According to the order signed by County Judge Eddie Treviño Jr. during a Friday afternoon press conference, between the hours of midnight and 5 a.m. after the restriction is implemented no travel will be allowed on roads within the county except by those authorized by the emergency management director to assist in protecting the health and safety of the public, law enforcement and other first responders, and anyone traveling to or from work as an essential function of government, school, medical, nursing or business activities.
Also exempted are people traveling to pharmacies, hospitals or medical clinics, gas stations for fuel or the store for groceries as long as there is no deviation from the route, Treviño said. Anyone traveling on their own private property will also be exempted.

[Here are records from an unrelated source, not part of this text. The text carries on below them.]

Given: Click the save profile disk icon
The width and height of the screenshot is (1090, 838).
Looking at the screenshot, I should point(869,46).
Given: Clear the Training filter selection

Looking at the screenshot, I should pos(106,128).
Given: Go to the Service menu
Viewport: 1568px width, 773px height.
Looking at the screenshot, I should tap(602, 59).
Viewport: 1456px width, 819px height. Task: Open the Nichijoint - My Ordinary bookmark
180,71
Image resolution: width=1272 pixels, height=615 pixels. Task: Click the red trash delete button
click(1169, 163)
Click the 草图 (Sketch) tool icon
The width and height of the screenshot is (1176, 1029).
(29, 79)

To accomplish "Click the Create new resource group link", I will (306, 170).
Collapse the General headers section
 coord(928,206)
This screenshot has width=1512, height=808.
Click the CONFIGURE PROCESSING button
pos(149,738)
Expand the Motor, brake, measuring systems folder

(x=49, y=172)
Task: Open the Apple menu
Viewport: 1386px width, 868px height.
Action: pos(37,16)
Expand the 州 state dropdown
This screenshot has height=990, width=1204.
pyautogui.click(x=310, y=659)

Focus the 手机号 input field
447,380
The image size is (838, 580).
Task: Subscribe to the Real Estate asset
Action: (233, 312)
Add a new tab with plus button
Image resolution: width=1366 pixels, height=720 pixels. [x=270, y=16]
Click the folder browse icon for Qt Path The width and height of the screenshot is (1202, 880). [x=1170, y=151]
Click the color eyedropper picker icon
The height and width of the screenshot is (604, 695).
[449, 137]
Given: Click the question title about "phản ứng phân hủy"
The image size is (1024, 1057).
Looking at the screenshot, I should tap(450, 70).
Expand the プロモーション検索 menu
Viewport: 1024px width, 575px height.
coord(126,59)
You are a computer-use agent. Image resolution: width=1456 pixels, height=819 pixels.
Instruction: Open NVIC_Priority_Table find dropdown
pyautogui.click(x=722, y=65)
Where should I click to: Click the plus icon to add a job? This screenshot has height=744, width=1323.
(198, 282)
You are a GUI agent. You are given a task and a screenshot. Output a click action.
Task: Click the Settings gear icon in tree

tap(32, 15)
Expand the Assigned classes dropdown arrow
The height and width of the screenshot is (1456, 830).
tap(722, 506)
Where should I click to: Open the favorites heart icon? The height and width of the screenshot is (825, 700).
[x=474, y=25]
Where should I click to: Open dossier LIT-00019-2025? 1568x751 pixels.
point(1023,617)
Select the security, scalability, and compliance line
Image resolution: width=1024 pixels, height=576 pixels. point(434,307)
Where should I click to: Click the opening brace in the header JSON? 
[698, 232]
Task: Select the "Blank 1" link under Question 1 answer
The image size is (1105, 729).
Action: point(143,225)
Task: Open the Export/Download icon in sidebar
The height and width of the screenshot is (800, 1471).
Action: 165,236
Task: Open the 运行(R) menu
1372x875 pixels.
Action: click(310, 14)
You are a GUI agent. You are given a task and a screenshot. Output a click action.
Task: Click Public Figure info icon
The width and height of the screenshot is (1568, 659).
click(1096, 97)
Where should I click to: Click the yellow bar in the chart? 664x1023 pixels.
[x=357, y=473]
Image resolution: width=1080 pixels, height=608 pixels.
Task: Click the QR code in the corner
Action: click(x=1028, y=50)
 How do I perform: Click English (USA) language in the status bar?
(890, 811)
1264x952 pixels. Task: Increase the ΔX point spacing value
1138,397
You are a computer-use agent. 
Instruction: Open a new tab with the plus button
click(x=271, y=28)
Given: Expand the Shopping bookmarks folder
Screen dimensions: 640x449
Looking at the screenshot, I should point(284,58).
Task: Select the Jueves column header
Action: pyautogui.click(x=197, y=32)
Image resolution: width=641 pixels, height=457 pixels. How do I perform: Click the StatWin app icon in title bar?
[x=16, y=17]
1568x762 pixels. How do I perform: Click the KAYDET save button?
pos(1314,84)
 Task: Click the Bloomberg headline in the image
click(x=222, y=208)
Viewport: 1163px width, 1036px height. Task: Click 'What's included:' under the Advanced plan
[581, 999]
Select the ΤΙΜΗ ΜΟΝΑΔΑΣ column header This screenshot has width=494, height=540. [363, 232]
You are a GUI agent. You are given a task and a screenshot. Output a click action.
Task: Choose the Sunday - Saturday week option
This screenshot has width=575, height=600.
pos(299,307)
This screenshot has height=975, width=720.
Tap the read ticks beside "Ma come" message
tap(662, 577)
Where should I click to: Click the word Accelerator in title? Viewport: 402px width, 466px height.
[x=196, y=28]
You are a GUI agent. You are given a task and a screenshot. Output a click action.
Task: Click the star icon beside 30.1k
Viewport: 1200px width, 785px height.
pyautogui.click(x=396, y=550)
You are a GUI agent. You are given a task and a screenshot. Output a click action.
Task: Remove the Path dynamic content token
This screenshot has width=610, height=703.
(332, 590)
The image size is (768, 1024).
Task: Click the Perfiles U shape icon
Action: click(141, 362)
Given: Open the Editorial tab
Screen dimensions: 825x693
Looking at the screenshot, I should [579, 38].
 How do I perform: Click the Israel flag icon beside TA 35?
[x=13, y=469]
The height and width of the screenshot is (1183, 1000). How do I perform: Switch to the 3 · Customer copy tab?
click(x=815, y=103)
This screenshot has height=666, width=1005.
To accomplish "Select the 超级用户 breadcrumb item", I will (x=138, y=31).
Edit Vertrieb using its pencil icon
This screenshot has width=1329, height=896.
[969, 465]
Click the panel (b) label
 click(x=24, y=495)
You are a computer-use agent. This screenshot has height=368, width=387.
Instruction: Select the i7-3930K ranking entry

“We will continue to have Cameron County parks and beach access points closed to the public,” he said. “Gatherings throughout the county at public and private locations are limited to no more than 10 people per (Centers for Disease Control and Prevention) guidelines.”
Treviño also noted that, per a mandate from Gov. Greg Abbott, as of Saturday at midnight, all restaurants and food trucks were allowed to open for business no later than 10 p.m. and no on-premises dining is permitted, only delivery or takeout. Restaurants and bars with mixed-beverage licenses are also allowed to provide beer, wine and mixed beverages for delivery and takeout only until 10 p.m.
Hotels are required to completely sanitize all touched surfaces and in all individual rooms before guest check-in, Treviño said, while all businesses, churches and places of worship will limit groups to 10 people or less, and will institute social distancing with a minimum distance of six feet apart. The exceptions are grocery stores, pharmacies, hospitals and government agencies.
Gas stations are required to sanitize self-service equipment a minimum of once an hour and preferably after each service. Also, in keeping with the county’s effort to prevent the spread of coronavirus, Treviño is recommending a two-week shelter-in-place policy.
“I am recommending that individuals shelter in place for a minimum of 14 days,” he said. “This recommendation may become mandatory, depending on further developments.”
At the press conference, county Health Authority Dr. James Castillo III implored county residents to put off birthday celebrations and other social or family gatherings of all types until the coronavirus has been contained, noting that young people are vulnerable to the virus contrary to previous assumptions. Nearly 40 percent of those sick enough from coronavirus to be admitted to the hospital are between the ages of 20 and 54, he said. Castillo said anyone who is sick should stay home, and that anyone suspecting they have coronavirus should call their health care provider before visiting the clinic or a hospital.
The best way to prevent the virus from spreading in Cameron County is for everyone to behave as if they already have it and conduct themselves accordingly, he said.